Gowns are one of the most used items in a hospital, and are often overlooked for an opportunity to provide a better experience. The Live Well team, which consisted of design, business, biomedical, and nursing students, was challenged by the Hill Rom team to find ways to reduce pressure ulcers incurred during hospital stays. In 2008, at the time of this project, Medicare/Medicaid had recently announced that they would no longer reimburse hospitals for pressure sores incurred during inpatient stays. The gown was identified as the item that came between the mattress and individual to help reduce bed sores, which would ultimately reduce costs for the hospitals.
The Live Well team visited three hospitals to observe their systems of gown management, use, and perceptions. The team noted the hospital layout and flow, as well as the interpersonal relationship of the utilized gowns. Patient rooms and hallways were then measured to understand spatial limits. They then timed how long it took nurses to complete certain tasks because convenience and efficiency are of primary importance to caretakers.
From there, the team developed two personas — one to capture the role of the healthcare staff that sees the patient every so often and the other for the role of the caretaker, or day-to-day nurse.
After studying the existing gowns and systems in place, anatomy and challenges were recorded to inform the Ideation Phase.
Binding on edges
V-neck (for tracheostomy’s and choking)
Telemetry pocket with a hole
Residual stains are icky
Frumpy men’s boxer pattern
Tie closure metal snaps sometimes interfere with radiology
Overlap in material offsets back seam
Lower ties often left loose to eliminate choking
Possibility of allergic detergents in washing
Sometimes double gown
Feels cold, sterile, and out of user's control
Gowns are difficult to put on
No personal touch, no comfort
Loss of identity and modesty
Generic sizes, one size fits no one
Negativity and insecurity contributes to poor health
Loosening lower ties
Snap changing method
Bed pad repositioning aid
During the Ideation Phase, the Live Well team had the honor of attending a women's panel at Dr. Shelley Tretter's office. The following are key insights collected during that time:
“[The gowns are] not designed for women.”

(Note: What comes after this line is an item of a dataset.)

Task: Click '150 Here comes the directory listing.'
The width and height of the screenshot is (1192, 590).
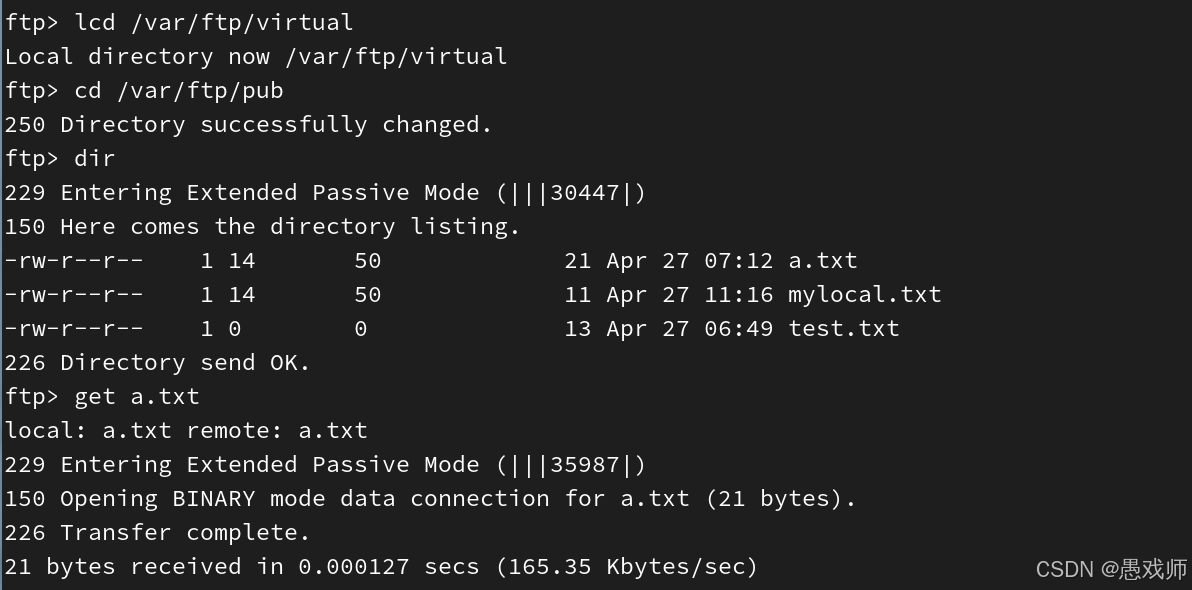Action: point(263,227)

Prints look like “grandma’s couch."
The disposable gowns rip too easily; they don’t stretch around curves. And when they rip, you end up even more exposed than before.
The gown bunches and tangles in the bed.
They leave you feeling cold.
Hard to fix yourself when you have an IV.
“You can only smooth one side of your gown and the other side stays all bunched up. But when I had scrub pants on, I wasn’t so worried about my gown bunching because I didn’t worry about being exposed.”
These insights were of great importance to the team and added a wonderful perspective from medical stakeholders in the redesign of the gowns.
Choosing the right fabric and color for the gowns was a vital part of the design process. Fabric had to be comfortable as well as durable and colors had to make patients feel calm and clean. Some things that were kept in mind during this exploration included antimicrobial synthetic materials, antimicrobial natural materials, microencapsulation, aromatherapy, homeopathy, laundering, recycling, non-recyclable waste and reclamation.
Caregivers and patients need variety in garment options to best support rehabilitation performance. Inspiration for the wrap closure pants and shorts came from designer Issey Miyake's garments, particularly their tear-away pants. The team desired garments that would accommodate PT and OT involvement, as well as provide flexibility in use.
When it came to designing a gown that would work best in the hospital room for things such as dressing changes, line changes, and transfers, the Live Well team sought to maintain dignity and accessibility, eliminate pressure points, and provide comfort.